- Born: Byron Joseph Good 1944
- Education: Goshen College (B.A.) Harvard Divinity School (B.D.) University of Chicago (Ph.D.)
- Occupation: Medical anthropologist
- Employer: Harvard University

= Byron Good =

American medical anthropologist

Byron Joseph Good (born 1944) is an American medical anthropologist primarily studying mental illness. He is currently on the faculty of Harvard University, where he is Professor of Medical Anthropology at Harvard Medical School and Professor of Cultural Anthropology in the Department of Anthropology.

Good has contributed primarily to the field of psychological anthropology, and his writings have explored the cultural meaning of mental illnesses, patient narratives of illness, the epistemic perspective of biomedicine and its treatment of non-Western medical knowledge, and the comparative development of mental health systems. He has conducted his research in Iran, Indonesia, and the United States.

==Education==
Good holds a B.A. degree from Goshen College and a B.D. in Comparative Study of Religions from Harvard Divinity School. In 1977, he received his Ph.D. in Social Anthropology from the University of Chicago with a thesis entitled "The Heart of What's the Matter: The Structure of Medical Discourse in a Provincial Iranian Town."

==Career==
In 2013-2015 Good served as President of the Society for Psychological Anthropology. Good delivered the 2010 Marett Memorial Lecture at Oxford University.

==Research==
Good's recent research and studies the development of mental health services in various cultures, and primarily Indonesia, where he has been conducting research and teaching at the Faculty of Psychology, Gadjah Mada University in Yogyakarta over the past two decades. He is principal investigator and co-director of the International Pilot Study of the Onset of Schizophrenia, which is a multi-site research project examining the social and cultural aspects of early phases of psychotic illness in various cultural contexts. Good and his wife, Mary-Jo DelVecchio Good, have also been working with the International Organization for Migration on developing mental health services in Aceh, a region where armed conflict and the 2004 Indian Ocean tsunami have had long-term psychological effects on survivors.

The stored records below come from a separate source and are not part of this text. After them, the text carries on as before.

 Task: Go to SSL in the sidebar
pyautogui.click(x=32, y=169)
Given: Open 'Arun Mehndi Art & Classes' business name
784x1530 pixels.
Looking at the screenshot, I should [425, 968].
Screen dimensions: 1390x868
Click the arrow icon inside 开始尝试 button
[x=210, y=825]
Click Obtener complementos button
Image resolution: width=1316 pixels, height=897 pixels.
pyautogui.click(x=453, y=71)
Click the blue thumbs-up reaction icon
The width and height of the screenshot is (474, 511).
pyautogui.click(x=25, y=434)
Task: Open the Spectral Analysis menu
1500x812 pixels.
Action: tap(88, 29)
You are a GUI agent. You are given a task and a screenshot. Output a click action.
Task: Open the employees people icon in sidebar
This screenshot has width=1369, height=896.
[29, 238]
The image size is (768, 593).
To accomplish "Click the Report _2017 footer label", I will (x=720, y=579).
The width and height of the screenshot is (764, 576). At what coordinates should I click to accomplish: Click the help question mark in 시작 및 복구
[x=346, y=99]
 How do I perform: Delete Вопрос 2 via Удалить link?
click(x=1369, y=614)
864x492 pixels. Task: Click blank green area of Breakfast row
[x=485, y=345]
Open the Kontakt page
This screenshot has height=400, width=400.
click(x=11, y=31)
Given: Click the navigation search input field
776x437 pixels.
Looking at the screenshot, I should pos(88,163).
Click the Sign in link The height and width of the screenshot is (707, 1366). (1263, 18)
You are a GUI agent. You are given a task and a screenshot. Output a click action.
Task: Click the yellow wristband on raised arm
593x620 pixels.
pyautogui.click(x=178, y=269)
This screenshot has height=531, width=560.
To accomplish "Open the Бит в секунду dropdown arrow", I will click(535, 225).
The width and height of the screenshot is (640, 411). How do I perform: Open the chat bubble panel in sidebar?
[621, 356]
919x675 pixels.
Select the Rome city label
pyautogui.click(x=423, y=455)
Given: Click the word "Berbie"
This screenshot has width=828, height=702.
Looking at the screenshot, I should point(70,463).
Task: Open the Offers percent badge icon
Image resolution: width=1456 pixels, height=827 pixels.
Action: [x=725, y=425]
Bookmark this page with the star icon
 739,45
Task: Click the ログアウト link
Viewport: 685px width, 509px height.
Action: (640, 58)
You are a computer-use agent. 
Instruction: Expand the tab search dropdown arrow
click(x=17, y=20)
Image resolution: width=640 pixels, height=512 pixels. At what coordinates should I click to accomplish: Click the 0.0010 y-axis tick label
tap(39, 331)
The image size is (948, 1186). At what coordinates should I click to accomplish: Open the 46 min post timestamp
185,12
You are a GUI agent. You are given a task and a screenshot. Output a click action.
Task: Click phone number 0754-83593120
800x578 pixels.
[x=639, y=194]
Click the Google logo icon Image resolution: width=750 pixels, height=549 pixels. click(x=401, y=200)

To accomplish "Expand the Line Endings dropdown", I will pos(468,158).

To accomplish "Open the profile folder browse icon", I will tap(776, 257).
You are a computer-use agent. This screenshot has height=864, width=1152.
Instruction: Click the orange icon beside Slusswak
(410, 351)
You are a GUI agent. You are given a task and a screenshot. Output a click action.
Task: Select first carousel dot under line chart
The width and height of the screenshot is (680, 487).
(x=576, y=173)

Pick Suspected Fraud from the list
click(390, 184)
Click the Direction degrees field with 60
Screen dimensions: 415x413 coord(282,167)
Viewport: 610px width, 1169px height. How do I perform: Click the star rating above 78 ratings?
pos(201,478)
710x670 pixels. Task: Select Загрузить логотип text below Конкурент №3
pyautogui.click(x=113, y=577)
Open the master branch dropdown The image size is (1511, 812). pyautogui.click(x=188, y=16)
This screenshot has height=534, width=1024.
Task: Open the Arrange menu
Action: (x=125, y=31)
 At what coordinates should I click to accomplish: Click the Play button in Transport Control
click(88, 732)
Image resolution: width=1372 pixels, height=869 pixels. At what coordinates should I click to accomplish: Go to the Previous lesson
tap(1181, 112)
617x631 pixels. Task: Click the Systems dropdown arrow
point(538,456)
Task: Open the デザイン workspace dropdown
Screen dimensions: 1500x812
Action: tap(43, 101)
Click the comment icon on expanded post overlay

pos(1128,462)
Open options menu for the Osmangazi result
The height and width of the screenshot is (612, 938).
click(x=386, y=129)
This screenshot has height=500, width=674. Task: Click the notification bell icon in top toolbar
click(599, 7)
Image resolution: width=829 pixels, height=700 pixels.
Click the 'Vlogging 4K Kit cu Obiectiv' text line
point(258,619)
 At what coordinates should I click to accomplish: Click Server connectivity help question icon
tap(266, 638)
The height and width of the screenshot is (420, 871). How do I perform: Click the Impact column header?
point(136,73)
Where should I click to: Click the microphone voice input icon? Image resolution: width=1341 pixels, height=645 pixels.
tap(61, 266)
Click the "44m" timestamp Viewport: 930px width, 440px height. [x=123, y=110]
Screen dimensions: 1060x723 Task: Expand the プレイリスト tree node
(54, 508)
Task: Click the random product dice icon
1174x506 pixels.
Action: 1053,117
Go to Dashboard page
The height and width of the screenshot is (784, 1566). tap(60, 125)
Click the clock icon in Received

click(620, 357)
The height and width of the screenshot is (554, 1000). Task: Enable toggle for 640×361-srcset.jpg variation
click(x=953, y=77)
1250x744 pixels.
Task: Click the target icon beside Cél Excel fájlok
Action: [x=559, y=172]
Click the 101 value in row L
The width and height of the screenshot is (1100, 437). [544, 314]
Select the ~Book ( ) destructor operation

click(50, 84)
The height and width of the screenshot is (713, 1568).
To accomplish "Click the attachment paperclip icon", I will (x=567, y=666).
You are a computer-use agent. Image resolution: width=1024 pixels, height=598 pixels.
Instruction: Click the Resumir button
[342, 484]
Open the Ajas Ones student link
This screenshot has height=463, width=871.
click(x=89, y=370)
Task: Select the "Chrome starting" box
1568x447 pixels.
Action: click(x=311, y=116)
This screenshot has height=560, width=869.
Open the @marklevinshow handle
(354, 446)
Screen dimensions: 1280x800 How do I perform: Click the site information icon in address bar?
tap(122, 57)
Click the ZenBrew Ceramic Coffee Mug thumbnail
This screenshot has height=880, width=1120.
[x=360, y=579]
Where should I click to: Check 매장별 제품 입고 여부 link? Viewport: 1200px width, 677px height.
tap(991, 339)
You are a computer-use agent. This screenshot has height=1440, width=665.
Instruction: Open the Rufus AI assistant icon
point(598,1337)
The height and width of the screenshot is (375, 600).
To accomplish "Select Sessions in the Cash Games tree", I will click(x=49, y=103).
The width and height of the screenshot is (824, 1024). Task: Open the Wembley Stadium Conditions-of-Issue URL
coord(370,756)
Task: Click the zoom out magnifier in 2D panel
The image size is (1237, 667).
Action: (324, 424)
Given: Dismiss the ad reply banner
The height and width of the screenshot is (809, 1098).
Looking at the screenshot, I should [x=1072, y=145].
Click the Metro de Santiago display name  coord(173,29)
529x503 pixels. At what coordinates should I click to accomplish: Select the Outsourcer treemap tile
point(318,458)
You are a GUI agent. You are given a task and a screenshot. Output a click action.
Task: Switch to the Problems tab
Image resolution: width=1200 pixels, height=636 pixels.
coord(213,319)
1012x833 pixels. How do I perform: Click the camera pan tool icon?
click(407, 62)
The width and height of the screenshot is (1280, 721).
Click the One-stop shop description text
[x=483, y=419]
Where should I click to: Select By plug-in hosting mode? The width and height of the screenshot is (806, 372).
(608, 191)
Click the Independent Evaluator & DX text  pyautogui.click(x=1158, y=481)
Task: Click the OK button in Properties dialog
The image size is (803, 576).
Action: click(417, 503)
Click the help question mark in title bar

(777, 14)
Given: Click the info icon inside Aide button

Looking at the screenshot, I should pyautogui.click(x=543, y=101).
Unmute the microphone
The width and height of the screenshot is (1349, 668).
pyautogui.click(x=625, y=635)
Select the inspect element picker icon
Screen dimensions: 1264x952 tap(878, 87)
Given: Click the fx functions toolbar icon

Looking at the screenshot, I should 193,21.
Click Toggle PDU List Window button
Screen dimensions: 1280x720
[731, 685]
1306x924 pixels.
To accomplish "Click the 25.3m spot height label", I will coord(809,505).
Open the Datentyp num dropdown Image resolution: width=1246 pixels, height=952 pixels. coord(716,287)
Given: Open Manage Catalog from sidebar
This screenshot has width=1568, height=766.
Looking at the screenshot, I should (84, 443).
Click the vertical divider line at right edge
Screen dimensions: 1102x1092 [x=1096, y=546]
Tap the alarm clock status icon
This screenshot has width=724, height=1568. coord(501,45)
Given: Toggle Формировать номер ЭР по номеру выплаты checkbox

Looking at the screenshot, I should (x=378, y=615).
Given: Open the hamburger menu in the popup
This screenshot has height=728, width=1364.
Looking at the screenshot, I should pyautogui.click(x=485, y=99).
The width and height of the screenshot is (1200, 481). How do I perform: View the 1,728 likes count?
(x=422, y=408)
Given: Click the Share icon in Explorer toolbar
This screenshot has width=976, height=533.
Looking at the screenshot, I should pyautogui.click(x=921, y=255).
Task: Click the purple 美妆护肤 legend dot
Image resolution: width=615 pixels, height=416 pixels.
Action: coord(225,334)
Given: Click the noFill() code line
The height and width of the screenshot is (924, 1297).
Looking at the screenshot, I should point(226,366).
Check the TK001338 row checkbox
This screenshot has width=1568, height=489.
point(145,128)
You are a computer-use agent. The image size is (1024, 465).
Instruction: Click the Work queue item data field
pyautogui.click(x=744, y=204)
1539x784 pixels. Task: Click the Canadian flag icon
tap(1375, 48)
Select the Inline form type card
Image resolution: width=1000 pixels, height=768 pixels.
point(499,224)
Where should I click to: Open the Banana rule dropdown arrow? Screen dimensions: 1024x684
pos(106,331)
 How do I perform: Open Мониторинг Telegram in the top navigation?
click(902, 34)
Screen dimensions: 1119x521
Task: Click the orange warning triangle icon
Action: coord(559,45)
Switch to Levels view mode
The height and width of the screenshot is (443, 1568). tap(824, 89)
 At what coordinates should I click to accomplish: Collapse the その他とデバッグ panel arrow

Good's contributions to anthropological theory concern the concept of subjectivity in contemporary societies — specifically addressing the convergence of political, cultural, and psychological dimensions in subjective experience—and with a special focus on Indonesian cultural, political and historical context. He has specifically investigated the ways in which culture and social processes shape the onset, the experience, and the course of psychotic illness, and the ways in which this relationship is embedded in and shaped by local, historical, and political contexts.

==Selected publications==

===Books===
- 1994. Good, Byron J. Medicine, Rationality and Experience: An Anthropological Perspective. Cambridge: Cambridge University Press. (Translated and published in French, Italian, Spanish, Japanese, and Chinese.)

===Edited volumes===
- 1985. Kleinman, Arthur and Byron Good, editors. Culture and Depression: Studies in the Anthropology and Cross‑Cultural Psychiatry of Affect and Disorder. Comparative Studies of Health Systems and Medical Care Series. Los Angeles: University of California Press.
- 1992. Good, Mary-Jo D., Paul Brodwin, Byron J. Good, and Arthur Kleinman, eds. Pain as Human Experience: An Anthropological Perspective. Berkeley: U. of California Press.
- 1995. Desjarlais, Robert, Leon Eisenberg, Byron J. Good, and Arthur Kleinman. World Mental Health: Problems and Priorities in Low Income Countries. New York: Oxford University Press.
- 2004. Shweder, Richard and Byron J. Good, eds. Clifford Geertz by his Colleagues. Chicago: University of Chicago Press. (Translated into Indonesian.)
- 2005. Giarelli, Guido, Mary-Jo DelVecchio Good, Byron Good, eds. Clinical Hermeneutics. Bologna, Italy (in Italian only).
- 2007. Biehl, Joao, Byron J. Good, and Arthur Kleinman, eds. Subjectivity: Ethnographic Investigations. University of California Press.
- 2008. Good, Mary-Jo DelVecchio, Sandra Hyde, Sarah Pinto, and Byron Good, eds. Postcolonial Disorders. University of California Press.
- 2009. Hinton, Devon and Byron Good, eds. Culture and Panic Disorder. Palo Alto: CA Stanford University Press.
- 2010. Good, Byron J., Michael Fischer, Sarah Willen, Mary-Jo Good. A Reader in Medical Anthropology: Theoretical Trajectories, Emergent Realities. Wiley-Blackwell Publishers.
- 2015. Devon Hinton and Byron Good, eds. Culture and PTSD. Philadelphia: University of Pennsylvania Press.